Las modificaciones establecen nuevas limitaciones para los agresores, quienes, tras una sentencia condenatoria, no podrán tramitar una licencia de conducir, obtener, comprar o portar armas de fuego, ni aspirar a cargos públicos. Además, estarán sujetos a medidas de vigilancia mediante dispositivos electrónicos para garantizar el cumplimiento de las órdenes de alejamiento.
Durante la sesión legislativa, la vicepresidenta del Congreso Nacional, Tania Pinto, afirmó que las reformas buscan frenar la violencia que afecta a miles de mujeres en el país y envían un mensaje claro contra la impunidad.
Asimismo, explicó que los condenados serán incorporados a un registro de agresores por violencia doméstica, con el objetivo de fortalecer los mecanismos de control y seguimiento por parte de las autoridades.
Las reformas se suman a otras iniciativas aprobadas recientemente por el Poder Legislativo, entre ellas los cambios al Código Penal para endurecer las penas por femicidio, que contemplan condenas de hasta 60 años de prisión. Según legisladores, ambas medidas forman parte de una estrategia integral para combatir la violencia de género.

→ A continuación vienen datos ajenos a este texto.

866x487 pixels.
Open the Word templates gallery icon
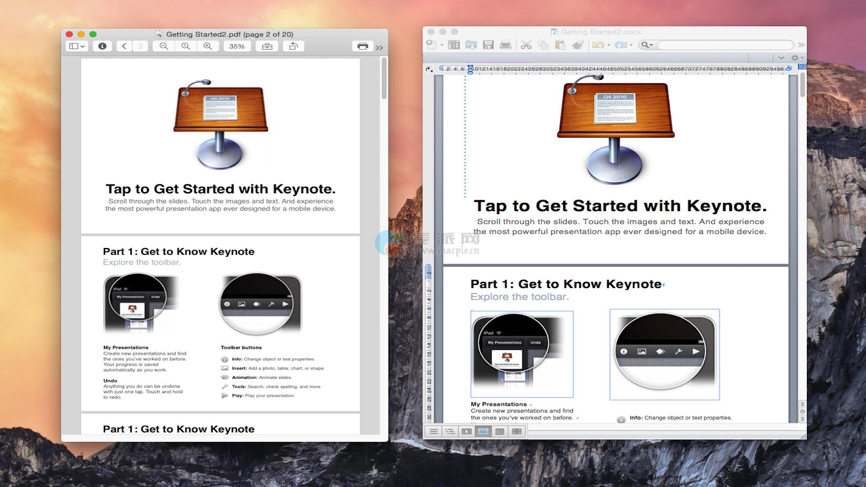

Por su parte, la cuarta vicepresidenta del Congreso Nacional, Lissi Matute Cano, destacó que la aprobación representa un paso importante para enfrentar uno de los principales problemas sociales que afecta a las familias hondureñas.

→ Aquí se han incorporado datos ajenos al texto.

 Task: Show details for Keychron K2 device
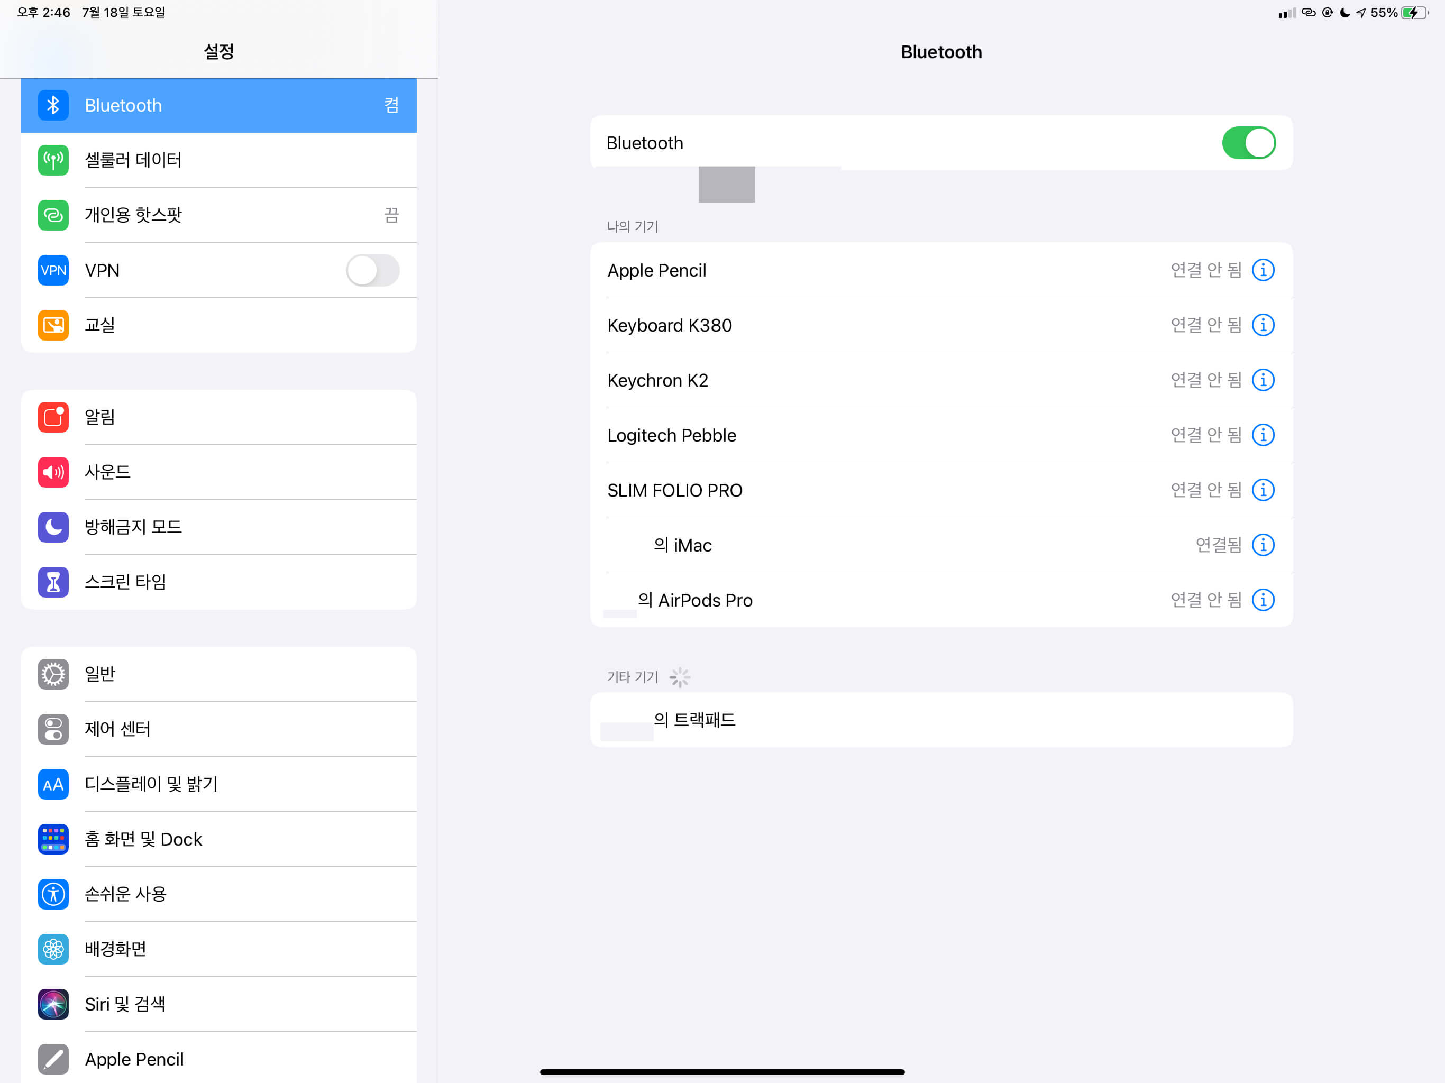coord(1262,380)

En tanto, la octava vicepresidenta del Legislativo, Johana Bermúdez, recordó que durante 2025 el Sistema Nacional de Emergencias 911 recibió más de 40 mil denuncias relacionadas con violencia doméstica, una cifra que evidencia la magnitud del problema y la necesidad de fortalecer el marco legal.
Durante el debate también participaron diputados de distintas bancadas, quienes coincidieron en la importancia de reforzar las sanciones y promover mecanismos que prevengan la reincidencia de los agresores. Además, hicieron un llamado a las mujeres víctimas de violencia para que denuncien estos hechos y permitan la actuación de las instituciones competentes.
El presidente del Congreso Nacional, Tomás Zambrano, señaló que las reformas responden a la necesidad de brindar mayor protección a las víctimas y contribuir a la reducción de los casos de violencia doméstica que, en muchos casos, terminan escalando hasta convertirse en femicidios.
Con estas modificaciones, el Congreso busca fortalecer las herramientas legales para prevenir la violencia contra la mujer, garantizar el cumplimiento de las medidas de protección y reforzar las acciones orientadas a salvaguardar la integridad de las víctimas.